Kate Chisholm

Far from Naples

Plus: my favourite radio voices

issue 06 August 2016

It’s a brave dramatist who would seek to adapt for radio the hit novels of the Italian writer Elena Ferrante. As soon as her quartet of novels set in Naples from the 1950s onwards began appearing in English translation a few years ago they created a bestselling stir because of the unusually bold flavour of the writing and the brutal honesty with which Ferrante is prepared to expose the dark underside of female friendship and motherhood, its jealousies and bitterness, the betrayals and self-centredness. It was even rumoured that Ferrante must be a man (she has never given an interview) because no woman, surely, would be so critical of her own sex (which doesn’t explain why she is not kind to men either).

But the acclaimed adapter Timberlake Wertenbaker has taken up the challenge and her two-part dramatisation of the first book in the sequence, My Brilliant Friend, is the Sunday-afternoon classic this week and next (as part of Radio 4’s Reading Europe season). Lila and Lena grow up together in a tenement area of the city but then their lives diverge as Lena goes away to pursue a career as a journalist and novelist while Lila chooses to stay behind. There’s a good deal of plot — wife-beating, child abuse, madness, gang warfare, illicit affairs, the thumbnail pressure of the Mafioso. You could say the books are written in Technicolor prose, that it’s high-octane and rather schlocky. But what matters are the interior lives of Lena and Lila, their reactions as things happen. Ferrante never spells it out. She leaves it up to us to work out what’s really going on. This kind of delving into how we think behind how we behave can work really well on radio, but not, I suspect, with Ferrante’s particular combination of in-your-face dramatic events and essential elusiveness.

The only way to listen is to forget the books and focus on whether it works as radio. To me the background music was wrong in flavour, the child actors too English and stilted, the voices of Lena and Lila as grown-ups not distinctive enough. I wanted to be taken to the baking hot streets of Naples, but found myself rooted in London.

On In Business this week (Radio 4, Sunday night), Ruth Sunderland went back to Teesside, where she grew up, to find out whether the region has yet begun to recover from the devastating impact of unemployment in the 1980s as the steel and chemical industries went into rapid decline. Her father was one of those made redundant after having worked all his life for one company, stoking the boilers for the firm and the local economy. He was in his mid-fifties and never found another job, dying just ten years later.

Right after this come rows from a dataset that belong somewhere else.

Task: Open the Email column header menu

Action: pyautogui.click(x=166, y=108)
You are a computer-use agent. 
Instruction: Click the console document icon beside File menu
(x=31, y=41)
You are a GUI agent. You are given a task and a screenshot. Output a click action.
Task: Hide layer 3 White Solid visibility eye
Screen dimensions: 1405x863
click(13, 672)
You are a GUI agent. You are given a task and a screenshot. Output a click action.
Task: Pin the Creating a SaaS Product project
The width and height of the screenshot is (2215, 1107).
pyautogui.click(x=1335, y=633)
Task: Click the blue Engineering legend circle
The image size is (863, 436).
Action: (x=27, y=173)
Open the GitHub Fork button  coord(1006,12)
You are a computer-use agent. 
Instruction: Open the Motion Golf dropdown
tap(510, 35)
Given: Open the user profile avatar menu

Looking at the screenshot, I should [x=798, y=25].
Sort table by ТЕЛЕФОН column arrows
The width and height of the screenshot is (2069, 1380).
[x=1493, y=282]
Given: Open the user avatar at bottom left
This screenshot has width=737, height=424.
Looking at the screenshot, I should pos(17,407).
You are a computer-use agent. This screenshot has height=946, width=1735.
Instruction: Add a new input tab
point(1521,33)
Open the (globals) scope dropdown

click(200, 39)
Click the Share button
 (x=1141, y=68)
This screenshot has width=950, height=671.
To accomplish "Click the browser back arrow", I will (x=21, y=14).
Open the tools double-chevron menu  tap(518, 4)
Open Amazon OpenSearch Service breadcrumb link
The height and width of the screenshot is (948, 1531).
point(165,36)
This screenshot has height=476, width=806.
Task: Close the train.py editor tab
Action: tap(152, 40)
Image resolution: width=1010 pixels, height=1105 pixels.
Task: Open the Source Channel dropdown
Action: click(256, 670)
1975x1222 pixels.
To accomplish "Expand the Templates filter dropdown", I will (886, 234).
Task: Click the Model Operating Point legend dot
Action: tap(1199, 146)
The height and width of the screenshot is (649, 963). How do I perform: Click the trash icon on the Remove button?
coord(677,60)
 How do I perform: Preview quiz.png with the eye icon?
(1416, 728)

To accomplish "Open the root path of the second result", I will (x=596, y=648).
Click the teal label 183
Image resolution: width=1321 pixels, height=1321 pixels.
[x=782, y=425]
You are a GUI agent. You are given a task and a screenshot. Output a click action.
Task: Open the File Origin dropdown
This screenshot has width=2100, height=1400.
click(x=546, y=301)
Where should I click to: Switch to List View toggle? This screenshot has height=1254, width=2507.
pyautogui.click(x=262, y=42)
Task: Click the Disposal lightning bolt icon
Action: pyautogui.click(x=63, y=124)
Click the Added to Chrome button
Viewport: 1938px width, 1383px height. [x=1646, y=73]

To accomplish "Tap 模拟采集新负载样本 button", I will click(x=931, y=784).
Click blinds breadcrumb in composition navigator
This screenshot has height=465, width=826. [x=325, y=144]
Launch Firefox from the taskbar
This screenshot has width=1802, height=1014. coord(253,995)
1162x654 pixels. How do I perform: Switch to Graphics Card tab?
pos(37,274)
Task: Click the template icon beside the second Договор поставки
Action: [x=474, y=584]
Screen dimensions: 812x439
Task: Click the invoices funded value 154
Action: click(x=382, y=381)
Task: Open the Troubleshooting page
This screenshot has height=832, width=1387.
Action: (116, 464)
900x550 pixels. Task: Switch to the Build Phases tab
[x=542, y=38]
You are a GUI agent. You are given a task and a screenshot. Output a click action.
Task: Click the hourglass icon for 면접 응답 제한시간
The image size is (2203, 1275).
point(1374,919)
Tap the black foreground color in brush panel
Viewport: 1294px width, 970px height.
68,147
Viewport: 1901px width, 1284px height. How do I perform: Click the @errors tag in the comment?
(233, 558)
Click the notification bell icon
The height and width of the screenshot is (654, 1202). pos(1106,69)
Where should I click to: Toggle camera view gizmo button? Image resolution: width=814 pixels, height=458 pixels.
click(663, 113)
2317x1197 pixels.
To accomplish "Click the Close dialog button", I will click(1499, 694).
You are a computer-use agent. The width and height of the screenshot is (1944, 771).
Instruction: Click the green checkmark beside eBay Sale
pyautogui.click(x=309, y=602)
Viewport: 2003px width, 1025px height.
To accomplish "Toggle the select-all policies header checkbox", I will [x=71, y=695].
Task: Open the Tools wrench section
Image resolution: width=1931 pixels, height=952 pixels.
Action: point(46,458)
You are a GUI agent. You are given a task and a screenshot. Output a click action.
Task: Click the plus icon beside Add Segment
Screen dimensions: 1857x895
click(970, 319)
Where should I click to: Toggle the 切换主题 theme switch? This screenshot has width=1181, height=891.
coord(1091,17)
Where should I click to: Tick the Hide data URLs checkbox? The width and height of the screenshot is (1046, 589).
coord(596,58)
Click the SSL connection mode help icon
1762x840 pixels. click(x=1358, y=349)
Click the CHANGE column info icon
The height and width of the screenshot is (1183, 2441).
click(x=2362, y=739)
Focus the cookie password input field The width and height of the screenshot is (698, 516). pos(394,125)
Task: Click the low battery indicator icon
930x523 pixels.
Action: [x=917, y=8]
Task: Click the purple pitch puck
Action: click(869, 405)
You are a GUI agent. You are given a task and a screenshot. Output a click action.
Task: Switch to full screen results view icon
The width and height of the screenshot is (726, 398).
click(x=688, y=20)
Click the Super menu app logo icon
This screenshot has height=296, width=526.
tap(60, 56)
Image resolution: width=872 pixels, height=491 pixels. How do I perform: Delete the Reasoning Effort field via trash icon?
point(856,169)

Unemployment is still high in the area, Sunderland discovered, with men staying at home while their wives work in jobs that bring home much less money. But new businesses are coming in, having discovered the benefits of cheap housing and lower overheads. Other Teessiders are now returning to their home town of Middlesbrough, taking over once-grand, now-derelict properties and creating jobs in new technology companies. But it was Sunderland’s mother whose voice resonated the most, telling Ruth, that she had ‘no regrets’ that she had encouraged her daughter to leave even though this meant she was left to cope alone with her depressed and sick husband. Without a trace of bitterness or self-pity, she told us, straight from the heart, ‘And I would do it again tomorrow.’

A recent Radio Times poll invited listeners to pick their favourite voices on air. Only one actor made the list of ten men and ten women — the unmistakably brash Charles Collingwood, who plays Brian Aldridge in The Archers. Of course it’s the presenters of music and chat shows, the continuity announcers and newsreaders who should make the cut, since they let us into their lives, or at least make us feel that we know them even though we may not have a clue what they look like. They don’t work to a script. They’re the real voices of radio. But there’s not many of them these days to compare with Terry Wogan, or Patricia Hughes, the ‘utterly idiosyncratic voice’ of Radio 3 in the 1970s. In recent years it’s actors such as Adjoa Andoh, Glenda Jackson and Kenneth Cranham who have made most impression on me, taking me into whatever fictional situation they are creating purely through intonation and intention.

Brian (or rather Collingwood) is certainly not the most beloved character, nor the most distinctive, of the Ambridge cast, although many a female pulse has raced at the sound of his voice. I suspect most of the listeners who voted must have been women. My vote would have gone to Carole Boyd, who plays the unforgettable, frequently irritating, but in the end always right Lynda Snell (a character introduced by William Smethurst, the editor who saved the soap from the chop in the early 1980s and who died last month). On Sunday night Boyd had to end the episode with the immortal lines, ‘Oh no. Oh my poor brave Scruffy… He’s gone, Fallon. Scruff’s race is run.’ Her timing was perfect, her sincerity without question.